Global fund managers have slashed US equity allocations to the lowest level in almost a decade amid a concerted push towards eurozone and emerging market stocks.
According to the latest global fund manager survey from Bank of America Merrill Lynch (BAML), allocations to US equities plunged from a net 1 per cent overweight in March to a 20 per cent underweight in April, as valuation concerns grasped investors.
This represented the lowest allocation since January 2008 and comes after a period in which US equity indices reached a series of fresh highs, pushing the S&P 500's forward price-earnings ratio to the highest level in 15 years.
A net 83 per cent of managers described the US as the most overvalued region - the highest proportion in the survey's history.

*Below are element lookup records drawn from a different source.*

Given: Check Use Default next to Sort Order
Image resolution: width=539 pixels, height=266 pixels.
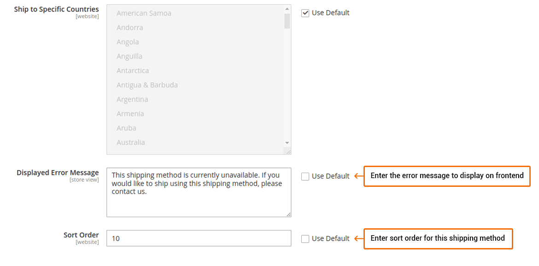Looking at the screenshot, I should (305, 238).
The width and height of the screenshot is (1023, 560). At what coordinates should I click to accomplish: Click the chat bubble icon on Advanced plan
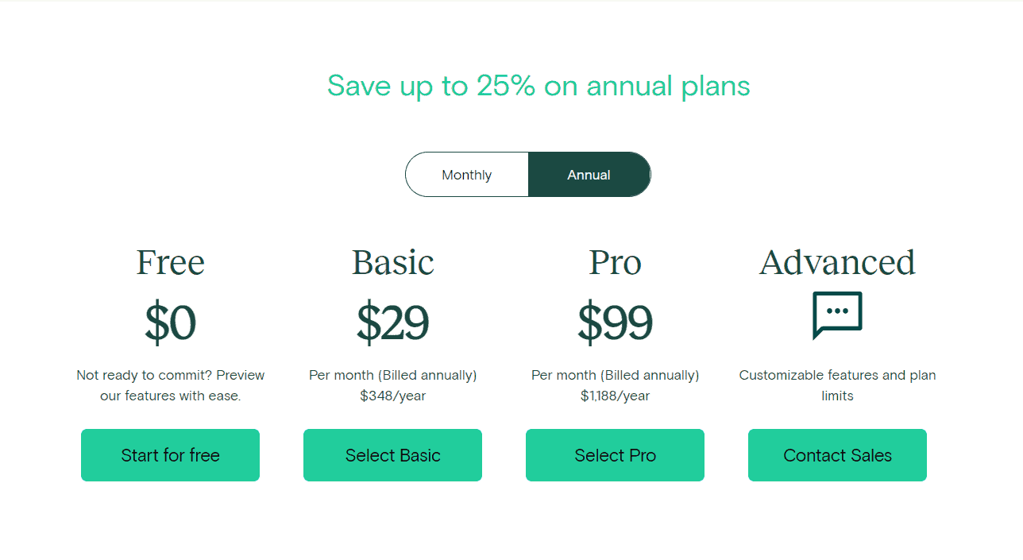[x=837, y=315]
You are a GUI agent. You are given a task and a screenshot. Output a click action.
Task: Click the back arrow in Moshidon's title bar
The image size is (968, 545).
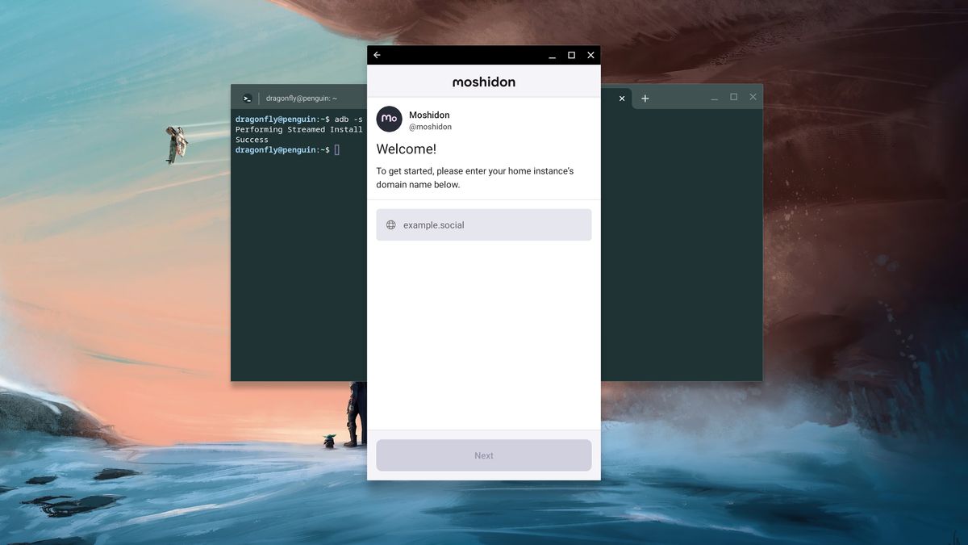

Meanwhile expectations for president Donald Trump and his potential to quickly boost the US economy appeared to falter. The survey found that only 5 per cent of respondents expected tax reforms planned by Mr Trump to be passed before the summer recess. Respondents also seemed roughly split on whether such reform could arrive by the end of 2017.
The move away from US stocks was to the benefit of other regions. According to BAML, April saw a rotation from US to eurozone stocks, marking the fifth largest move of this type since 1999.
Investors appeared relatively sanguine on the geopolitical threats looming over the region. While respondents predicted that a Marine Le Pen French election victory could mean a 5 to 10 per cent drop in markets, fears of EU disintegration have dropped sharply in recent months.
Eurozone equity allocations rose to a 15-month high, moving from a net 27 per cent overweight in March to a net 48 per cent overweight in April.
Managers also made a decisive shift into emerging markets, allocations reaching a five-year high. Weightings jumped from net 18 per cent underweight in March to net 44 per cent overweight in April.
As with the drawback from US equities, a shift to emerging markets appeared to be motivated at least partly by valuations. A net 47 per cent of investors said emerging market equities remained undervalued. Similarly, a net 19 per cent considered European equities to be undervalued.
Emerging markets have been a strong play for investors so far this year, proving to be the best-performing equity region in the first quarter of 2017. However asset allocators have been unsure whether this performance will persuade skittish investors to deploy cash in the region.
When asked to identify the top tail risks facing investors, 23 per cent of respondents pointed to Europe's elections increasing the chances of a break-up of the EU. Other concerns centred on the US, with 21 per cent highlighting a possible delay in US corporate tax reforms and 17 per cent raising the prospect of a trade war.